Histórias da Medicina Portuguesa

No termo de uma vida de trabalho, todos temos histórias a contar. Vamos também aprendendo a ler a História de um modo pessoal. Este blogue pretende viver um pouco da minha experiência e muito dos nomes grandes que todos conhecemos. Nos pequenos textos que apresento, a investigação é superficial e as generalizações poderão ser todas discutidas. A ambição é limitada. Pretendo apenas entreter colegas despreocupados e (quem sabe?) despertar o interesse pela pesquisa mais aprofundada das questões que afloro.
Espero não estar a dar início a um projecto unipessoal. As portas de Histórias da Medicina estão abertas a todos os colegas que queiram colaborar com críticas, comentários ou artigos, venham eles da vivência de cada um ou das reflexões sobre as leituras que fizeram.

segunda-feira, 6 de abril de 2015

          

         NECROFILIA NA LITERATURA PORTUGUESA

              FIALHO DE ALMEIDA

   
Qualquer médico sabe que a necrofilia é um padrão desviante do comportamento sexual em que a excitação é desencadeada pela visão de cadáveres ou pelo contacto com eles. 
Conhecem-se diversos casos em que os autores recorreram a descrições de necrofilia para chamarem a atenção dos leitores para as suas obras. Um dos mais emblemáticos será o poema "O noivado do Sepulcro" de Soares dos Passos. Quem não se lembra de:

                    "Vai alta a lua!Na mansão da morte
                      Já media noite com vagar soou..."

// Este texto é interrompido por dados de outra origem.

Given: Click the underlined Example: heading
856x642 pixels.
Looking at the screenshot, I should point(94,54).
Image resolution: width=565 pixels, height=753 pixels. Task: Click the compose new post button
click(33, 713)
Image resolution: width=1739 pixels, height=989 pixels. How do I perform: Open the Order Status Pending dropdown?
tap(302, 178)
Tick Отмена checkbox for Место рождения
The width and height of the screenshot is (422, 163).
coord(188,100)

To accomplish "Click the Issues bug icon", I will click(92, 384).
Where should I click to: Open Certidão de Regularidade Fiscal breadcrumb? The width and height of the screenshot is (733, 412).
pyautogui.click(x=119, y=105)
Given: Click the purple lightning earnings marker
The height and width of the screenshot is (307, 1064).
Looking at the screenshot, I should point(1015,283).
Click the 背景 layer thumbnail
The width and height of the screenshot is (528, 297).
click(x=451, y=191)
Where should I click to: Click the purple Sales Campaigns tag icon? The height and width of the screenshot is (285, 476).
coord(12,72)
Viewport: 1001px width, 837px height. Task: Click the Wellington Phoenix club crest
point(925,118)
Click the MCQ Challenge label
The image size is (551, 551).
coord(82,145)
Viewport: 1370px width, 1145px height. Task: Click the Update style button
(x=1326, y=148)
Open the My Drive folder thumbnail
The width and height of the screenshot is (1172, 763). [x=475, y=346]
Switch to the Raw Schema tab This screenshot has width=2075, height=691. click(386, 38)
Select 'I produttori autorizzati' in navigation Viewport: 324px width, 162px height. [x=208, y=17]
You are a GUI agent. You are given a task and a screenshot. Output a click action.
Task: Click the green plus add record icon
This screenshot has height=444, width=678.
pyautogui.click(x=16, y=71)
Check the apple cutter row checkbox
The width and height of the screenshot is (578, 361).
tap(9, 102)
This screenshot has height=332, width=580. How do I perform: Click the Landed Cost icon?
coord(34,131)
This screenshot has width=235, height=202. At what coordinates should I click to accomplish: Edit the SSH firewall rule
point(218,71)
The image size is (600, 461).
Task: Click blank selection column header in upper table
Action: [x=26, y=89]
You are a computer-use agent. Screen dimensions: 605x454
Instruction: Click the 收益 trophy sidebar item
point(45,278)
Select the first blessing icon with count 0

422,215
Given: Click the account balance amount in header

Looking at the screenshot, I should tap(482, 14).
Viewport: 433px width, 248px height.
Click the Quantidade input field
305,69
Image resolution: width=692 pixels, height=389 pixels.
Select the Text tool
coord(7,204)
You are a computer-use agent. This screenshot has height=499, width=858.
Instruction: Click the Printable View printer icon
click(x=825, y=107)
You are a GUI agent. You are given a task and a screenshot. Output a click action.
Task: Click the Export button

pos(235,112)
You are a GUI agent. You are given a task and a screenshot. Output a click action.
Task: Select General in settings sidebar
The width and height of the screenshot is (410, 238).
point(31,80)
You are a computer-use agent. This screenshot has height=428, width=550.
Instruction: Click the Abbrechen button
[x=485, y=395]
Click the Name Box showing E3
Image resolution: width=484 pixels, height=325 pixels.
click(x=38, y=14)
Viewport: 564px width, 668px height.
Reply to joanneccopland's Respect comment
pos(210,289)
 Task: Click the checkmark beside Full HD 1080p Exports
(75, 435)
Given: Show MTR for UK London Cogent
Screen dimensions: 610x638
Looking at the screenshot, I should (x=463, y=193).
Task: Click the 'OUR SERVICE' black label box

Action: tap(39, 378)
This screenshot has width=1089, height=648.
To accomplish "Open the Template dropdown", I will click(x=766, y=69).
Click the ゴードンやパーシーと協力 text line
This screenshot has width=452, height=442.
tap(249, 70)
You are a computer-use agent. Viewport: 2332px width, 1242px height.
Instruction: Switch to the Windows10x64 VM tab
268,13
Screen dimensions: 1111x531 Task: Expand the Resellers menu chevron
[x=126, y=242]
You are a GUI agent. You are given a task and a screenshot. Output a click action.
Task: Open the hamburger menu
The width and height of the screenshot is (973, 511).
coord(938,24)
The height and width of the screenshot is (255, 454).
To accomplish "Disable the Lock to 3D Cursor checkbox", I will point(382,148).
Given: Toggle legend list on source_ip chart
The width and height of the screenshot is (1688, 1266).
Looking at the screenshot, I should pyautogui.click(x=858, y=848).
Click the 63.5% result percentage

Quer Fialho de Almeida, quer Camilo Castelo Branco produziram obras literárias que tiveram a necrofilia por tema. Neste artigo, vou falar de Fialho.


Conheço «A Ruiva», de Fialho de Almeida, desde os meus catorze ou quinze anos. Por essa altura, eu lia tudo o que encontrava. O meu pai tinha a sua obra. Li a toda a coleção de «Os gatos» e a seguir, li "Os contos".  Lembro-me de ter achado «A Ruiva» uma narrativa erótica.
Fialho de Almeida ainda foi contemporâneo de Camilo. Nasceu quando Camilo Castelo Branco ia nos 32 anos e sobreviveu-lhe dezanove.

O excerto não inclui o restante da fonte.